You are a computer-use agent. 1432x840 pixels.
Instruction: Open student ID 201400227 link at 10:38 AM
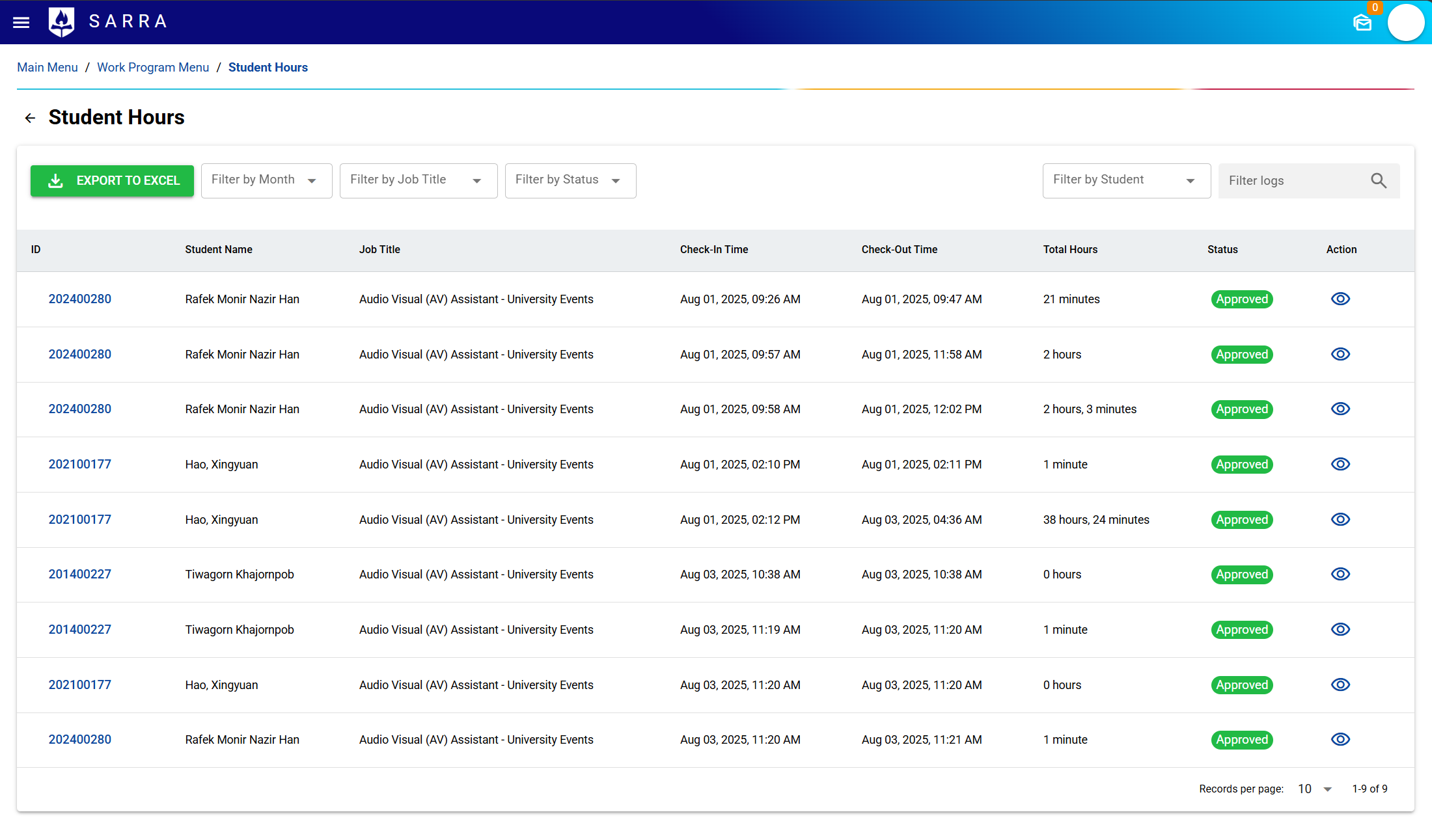coord(80,575)
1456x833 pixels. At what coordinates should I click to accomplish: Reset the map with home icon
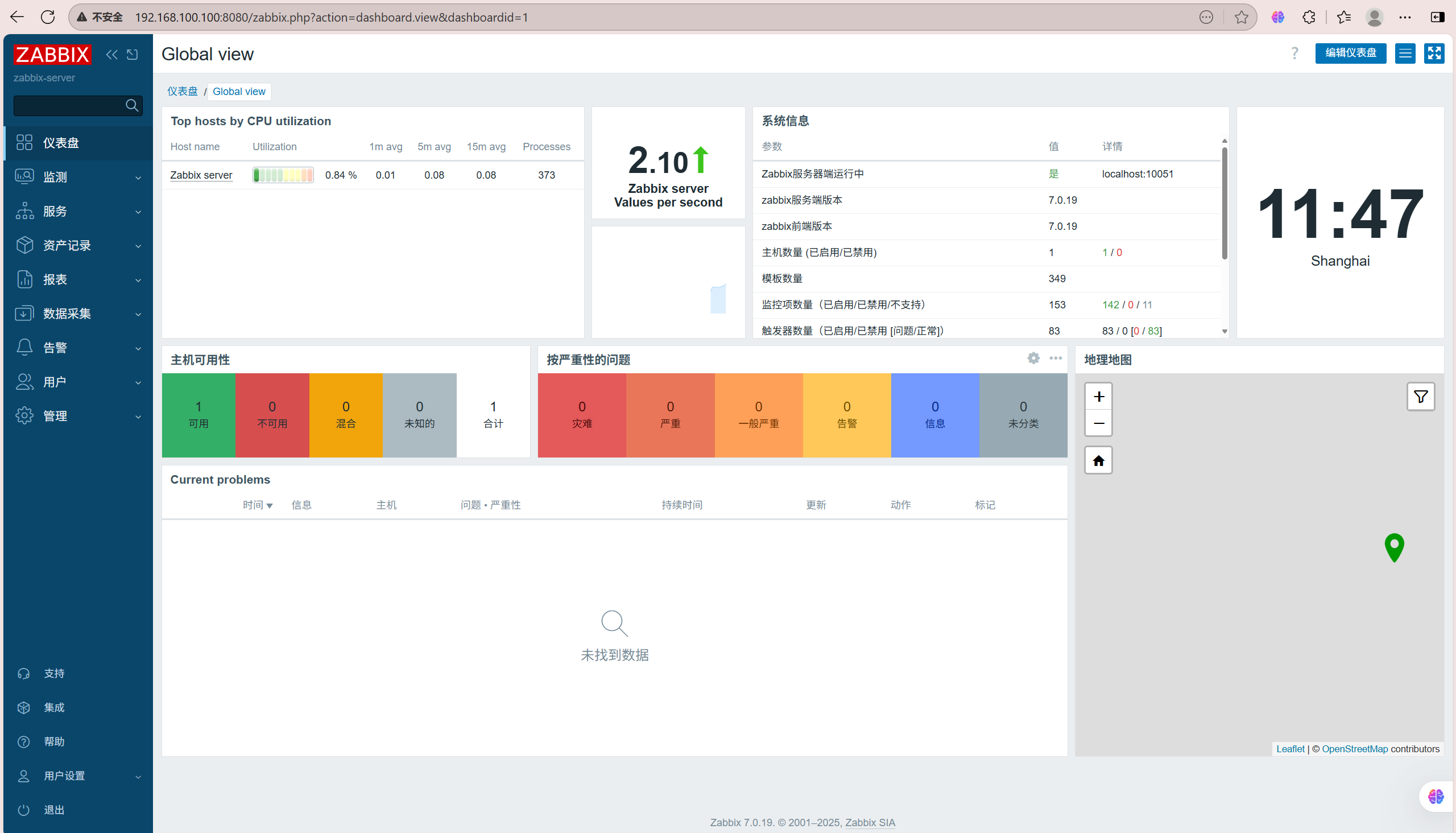click(x=1098, y=460)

Exercise objective:
Give back exactly the lines from the line with "1456x833 pixels. At" through the end of the material above, inclusive, with no pictures.

Output of the task:
1456x833 pixels. At what coordinates should I click to accomplish: Reset the map with home icon
click(x=1098, y=460)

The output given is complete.